### What is expected
The records that follow must be repeated exactly as they stand.
++++++++++++++++++++
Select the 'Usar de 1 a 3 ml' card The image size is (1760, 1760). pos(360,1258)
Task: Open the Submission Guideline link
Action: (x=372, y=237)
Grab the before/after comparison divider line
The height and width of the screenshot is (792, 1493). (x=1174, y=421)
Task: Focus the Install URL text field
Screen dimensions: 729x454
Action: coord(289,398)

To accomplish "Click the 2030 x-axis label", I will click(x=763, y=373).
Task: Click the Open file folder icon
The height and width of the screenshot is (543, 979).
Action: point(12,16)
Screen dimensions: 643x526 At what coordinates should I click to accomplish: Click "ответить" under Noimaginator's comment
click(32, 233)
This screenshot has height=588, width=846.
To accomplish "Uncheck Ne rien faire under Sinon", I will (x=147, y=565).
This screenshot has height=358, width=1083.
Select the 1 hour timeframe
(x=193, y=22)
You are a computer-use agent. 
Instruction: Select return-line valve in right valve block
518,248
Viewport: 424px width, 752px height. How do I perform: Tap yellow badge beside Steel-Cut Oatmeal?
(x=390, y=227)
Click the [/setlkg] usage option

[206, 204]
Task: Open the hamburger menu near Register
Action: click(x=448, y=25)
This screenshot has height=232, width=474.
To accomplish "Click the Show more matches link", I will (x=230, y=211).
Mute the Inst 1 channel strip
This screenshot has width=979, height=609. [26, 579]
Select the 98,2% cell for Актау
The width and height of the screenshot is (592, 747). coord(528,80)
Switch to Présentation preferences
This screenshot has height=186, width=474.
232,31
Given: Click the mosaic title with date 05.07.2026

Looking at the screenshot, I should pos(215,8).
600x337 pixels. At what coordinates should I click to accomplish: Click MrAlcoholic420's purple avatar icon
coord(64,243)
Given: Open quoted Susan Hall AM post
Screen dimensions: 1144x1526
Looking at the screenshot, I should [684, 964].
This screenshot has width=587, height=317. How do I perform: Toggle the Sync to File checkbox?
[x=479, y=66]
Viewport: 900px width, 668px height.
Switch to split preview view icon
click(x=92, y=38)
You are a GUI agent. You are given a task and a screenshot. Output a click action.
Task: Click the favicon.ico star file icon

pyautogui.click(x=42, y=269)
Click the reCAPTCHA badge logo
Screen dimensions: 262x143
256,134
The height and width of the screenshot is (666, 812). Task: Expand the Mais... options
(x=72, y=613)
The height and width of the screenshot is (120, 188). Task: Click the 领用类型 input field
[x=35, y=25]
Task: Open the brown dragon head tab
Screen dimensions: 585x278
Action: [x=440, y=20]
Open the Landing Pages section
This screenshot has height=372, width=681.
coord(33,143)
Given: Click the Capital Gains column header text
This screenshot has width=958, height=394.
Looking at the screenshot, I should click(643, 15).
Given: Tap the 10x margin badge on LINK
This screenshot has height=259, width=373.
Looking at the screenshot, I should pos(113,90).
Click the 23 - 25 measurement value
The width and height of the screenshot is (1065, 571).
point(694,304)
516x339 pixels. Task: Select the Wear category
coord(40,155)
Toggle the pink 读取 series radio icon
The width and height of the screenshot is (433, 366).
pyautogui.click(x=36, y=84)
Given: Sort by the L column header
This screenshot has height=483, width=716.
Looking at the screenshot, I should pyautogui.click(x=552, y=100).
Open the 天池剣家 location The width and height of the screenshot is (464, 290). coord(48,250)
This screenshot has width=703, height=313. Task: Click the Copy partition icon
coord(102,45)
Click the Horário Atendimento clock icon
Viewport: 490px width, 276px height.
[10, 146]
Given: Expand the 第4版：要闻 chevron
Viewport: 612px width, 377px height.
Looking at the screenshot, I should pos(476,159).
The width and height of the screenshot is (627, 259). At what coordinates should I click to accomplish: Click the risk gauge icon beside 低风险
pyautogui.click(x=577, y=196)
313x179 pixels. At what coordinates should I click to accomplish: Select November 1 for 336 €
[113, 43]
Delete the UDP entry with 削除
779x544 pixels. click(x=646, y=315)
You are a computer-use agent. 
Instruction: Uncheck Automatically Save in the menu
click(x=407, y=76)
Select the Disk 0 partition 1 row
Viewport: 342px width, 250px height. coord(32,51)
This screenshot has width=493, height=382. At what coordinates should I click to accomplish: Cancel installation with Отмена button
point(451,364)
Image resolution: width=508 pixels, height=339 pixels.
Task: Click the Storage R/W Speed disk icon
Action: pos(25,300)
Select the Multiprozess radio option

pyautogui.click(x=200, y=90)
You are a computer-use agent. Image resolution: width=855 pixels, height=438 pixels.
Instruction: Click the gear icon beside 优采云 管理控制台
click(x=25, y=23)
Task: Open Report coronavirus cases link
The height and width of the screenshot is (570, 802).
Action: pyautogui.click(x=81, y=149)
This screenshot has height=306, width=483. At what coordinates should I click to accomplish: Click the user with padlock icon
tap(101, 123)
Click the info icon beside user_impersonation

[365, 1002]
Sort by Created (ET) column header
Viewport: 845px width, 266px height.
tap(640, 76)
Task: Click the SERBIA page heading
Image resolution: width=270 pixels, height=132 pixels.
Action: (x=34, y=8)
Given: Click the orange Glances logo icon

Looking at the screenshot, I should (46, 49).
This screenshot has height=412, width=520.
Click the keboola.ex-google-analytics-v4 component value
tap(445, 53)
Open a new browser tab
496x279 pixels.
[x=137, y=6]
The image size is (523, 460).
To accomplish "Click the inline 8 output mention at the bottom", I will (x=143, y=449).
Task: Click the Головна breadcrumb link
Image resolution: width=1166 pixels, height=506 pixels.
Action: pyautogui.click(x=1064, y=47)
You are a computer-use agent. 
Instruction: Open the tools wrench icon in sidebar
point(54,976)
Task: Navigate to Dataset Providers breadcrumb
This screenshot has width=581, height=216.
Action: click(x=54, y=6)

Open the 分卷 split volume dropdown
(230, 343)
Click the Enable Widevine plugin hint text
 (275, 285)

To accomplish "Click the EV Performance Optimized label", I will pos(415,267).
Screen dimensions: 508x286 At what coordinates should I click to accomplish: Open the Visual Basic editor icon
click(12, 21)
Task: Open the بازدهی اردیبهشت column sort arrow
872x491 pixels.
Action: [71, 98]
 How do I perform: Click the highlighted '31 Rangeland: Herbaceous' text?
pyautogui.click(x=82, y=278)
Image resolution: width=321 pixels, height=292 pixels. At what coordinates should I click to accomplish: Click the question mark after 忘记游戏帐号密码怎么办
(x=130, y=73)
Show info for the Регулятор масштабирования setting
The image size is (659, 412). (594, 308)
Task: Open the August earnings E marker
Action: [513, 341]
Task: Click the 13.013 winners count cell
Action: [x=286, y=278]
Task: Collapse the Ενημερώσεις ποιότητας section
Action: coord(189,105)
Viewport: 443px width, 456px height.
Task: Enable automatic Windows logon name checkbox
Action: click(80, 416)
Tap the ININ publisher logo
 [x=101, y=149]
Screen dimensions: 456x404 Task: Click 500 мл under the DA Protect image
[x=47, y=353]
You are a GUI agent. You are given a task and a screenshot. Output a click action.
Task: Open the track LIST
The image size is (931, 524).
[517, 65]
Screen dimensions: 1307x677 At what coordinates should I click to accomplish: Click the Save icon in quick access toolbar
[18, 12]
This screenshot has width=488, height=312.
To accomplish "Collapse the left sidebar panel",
++++++++++++++++++++
### Result of this exercise
Select the 'Usar de 1 a 3 ml' card The image size is (1760, 1760). pos(360,1258)
Task: Open the Submission Guideline link
Action: (x=372, y=237)
Grab the before/after comparison divider line
The height and width of the screenshot is (792, 1493). (x=1174, y=421)
Task: Focus the Install URL text field
Screen dimensions: 729x454
Action: coord(289,398)

To accomplish "Click the 2030 x-axis label", I will click(x=763, y=373).
Task: Click the Open file folder icon
The height and width of the screenshot is (543, 979).
Action: point(12,16)
Screen dimensions: 643x526 At what coordinates should I click to accomplish: Click "ответить" under Noimaginator's comment
click(32, 233)
This screenshot has height=588, width=846.
To accomplish "Uncheck Ne rien faire under Sinon", I will (x=147, y=565).
This screenshot has height=358, width=1083.
Select the 1 hour timeframe
(x=193, y=22)
You are a computer-use agent. 
Instruction: Select return-line valve in right valve block
518,248
Viewport: 424px width, 752px height. How do I perform: Tap yellow badge beside Steel-Cut Oatmeal?
(x=390, y=227)
Click the [/setlkg] usage option

[206, 204]
Task: Open the hamburger menu near Register
Action: click(x=448, y=25)
This screenshot has height=232, width=474.
To accomplish "Click the Show more matches link", I will (x=230, y=211).
Mute the Inst 1 channel strip
This screenshot has width=979, height=609. [26, 579]
Select the 98,2% cell for Актау
The width and height of the screenshot is (592, 747). coord(528,80)
Switch to Présentation preferences
This screenshot has height=186, width=474.
232,31
Given: Click the mosaic title with date 05.07.2026

Looking at the screenshot, I should pos(215,8).
600x337 pixels. At what coordinates should I click to accomplish: Click MrAlcoholic420's purple avatar icon
coord(64,243)
Given: Open quoted Susan Hall AM post
Screen dimensions: 1144x1526
Looking at the screenshot, I should [684, 964].
This screenshot has width=587, height=317. How do I perform: Toggle the Sync to File checkbox?
[x=479, y=66]
Viewport: 900px width, 668px height.
Switch to split preview view icon
click(x=92, y=38)
You are a GUI agent. You are given a task and a screenshot. Output a click action.
Task: Click the favicon.ico star file icon

pyautogui.click(x=42, y=269)
Click the reCAPTCHA badge logo
Screen dimensions: 262x143
256,134
The height and width of the screenshot is (666, 812). Task: Expand the Mais... options
(x=72, y=613)
The height and width of the screenshot is (120, 188). Task: Click the 领用类型 input field
[x=35, y=25]
Task: Open the brown dragon head tab
Screen dimensions: 585x278
Action: [x=440, y=20]
Open the Landing Pages section
This screenshot has height=372, width=681.
coord(33,143)
Given: Click the Capital Gains column header text
This screenshot has width=958, height=394.
Looking at the screenshot, I should click(643, 15).
Given: Tap the 10x margin badge on LINK
This screenshot has height=259, width=373.
Looking at the screenshot, I should pos(113,90).
Click the 23 - 25 measurement value
The width and height of the screenshot is (1065, 571).
point(694,304)
516x339 pixels. Task: Select the Wear category
coord(40,155)
Toggle the pink 读取 series radio icon
The width and height of the screenshot is (433, 366).
pyautogui.click(x=36, y=84)
Given: Sort by the L column header
This screenshot has height=483, width=716.
Looking at the screenshot, I should pyautogui.click(x=552, y=100).
Open the 天池剣家 location The width and height of the screenshot is (464, 290). coord(48,250)
This screenshot has width=703, height=313. Task: Click the Copy partition icon
coord(102,45)
Click the Horário Atendimento clock icon
Viewport: 490px width, 276px height.
[10, 146]
Given: Expand the 第4版：要闻 chevron
Viewport: 612px width, 377px height.
Looking at the screenshot, I should pos(476,159).
The width and height of the screenshot is (627, 259). At what coordinates should I click to accomplish: Click the risk gauge icon beside 低风险
pyautogui.click(x=577, y=196)
313x179 pixels. At what coordinates should I click to accomplish: Select November 1 for 336 €
[113, 43]
Delete the UDP entry with 削除
779x544 pixels. click(x=646, y=315)
You are a computer-use agent. 
Instruction: Uncheck Automatically Save in the menu
click(x=407, y=76)
Select the Disk 0 partition 1 row
Viewport: 342px width, 250px height. coord(32,51)
This screenshot has width=493, height=382. At what coordinates should I click to accomplish: Cancel installation with Отмена button
point(451,364)
Image resolution: width=508 pixels, height=339 pixels.
Task: Click the Storage R/W Speed disk icon
Action: pos(25,300)
Select the Multiprozess radio option

pyautogui.click(x=200, y=90)
You are a computer-use agent. Image resolution: width=855 pixels, height=438 pixels.
Instruction: Click the gear icon beside 优采云 管理控制台
click(x=25, y=23)
Task: Open Report coronavirus cases link
The height and width of the screenshot is (570, 802).
Action: pyautogui.click(x=81, y=149)
This screenshot has height=306, width=483. At what coordinates should I click to accomplish: Click the user with padlock icon
tap(101, 123)
Click the info icon beside user_impersonation

[365, 1002]
Sort by Created (ET) column header
Viewport: 845px width, 266px height.
tap(640, 76)
Task: Click the SERBIA page heading
Image resolution: width=270 pixels, height=132 pixels.
Action: (x=34, y=8)
Given: Click the orange Glances logo icon

Looking at the screenshot, I should (46, 49).
This screenshot has height=412, width=520.
Click the keboola.ex-google-analytics-v4 component value
tap(445, 53)
Open a new browser tab
496x279 pixels.
[x=137, y=6]
The image size is (523, 460).
To accomplish "Click the inline 8 output mention at the bottom", I will (x=143, y=449).
Task: Click the Головна breadcrumb link
Image resolution: width=1166 pixels, height=506 pixels.
Action: pyautogui.click(x=1064, y=47)
You are a computer-use agent. 
Instruction: Open the tools wrench icon in sidebar
point(54,976)
Task: Navigate to Dataset Providers breadcrumb
This screenshot has width=581, height=216.
Action: click(x=54, y=6)

Open the 分卷 split volume dropdown
(230, 343)
Click the Enable Widevine plugin hint text
 (275, 285)

To accomplish "Click the EV Performance Optimized label", I will pos(415,267).
Screen dimensions: 508x286 At what coordinates should I click to accomplish: Open the Visual Basic editor icon
click(12, 21)
Task: Open the بازدهی اردیبهشت column sort arrow
872x491 pixels.
Action: [71, 98]
 How do I perform: Click the highlighted '31 Rangeland: Herbaceous' text?
pyautogui.click(x=82, y=278)
Image resolution: width=321 pixels, height=292 pixels. At what coordinates should I click to accomplish: Click the question mark after 忘记游戏帐号密码怎么办
(x=130, y=73)
Show info for the Регулятор масштабирования setting
The image size is (659, 412). (594, 308)
Task: Open the August earnings E marker
Action: [513, 341]
Task: Click the 13.013 winners count cell
Action: [x=286, y=278]
Task: Collapse the Ενημερώσεις ποιότητας section
Action: coord(189,105)
Viewport: 443px width, 456px height.
Task: Enable automatic Windows logon name checkbox
Action: click(80, 416)
Tap the ININ publisher logo
 [x=101, y=149]
Screen dimensions: 456x404 Task: Click 500 мл under the DA Protect image
[x=47, y=353]
You are a GUI agent. You are given a task and a screenshot. Output a click action.
Task: Open the track LIST
The image size is (931, 524).
[517, 65]
Screen dimensions: 1307x677 At what coordinates should I click to accomplish: Click the Save icon in quick access toolbar
[18, 12]
This screenshot has width=488, height=312.
To accomplish "Collapse the left sidebar panel",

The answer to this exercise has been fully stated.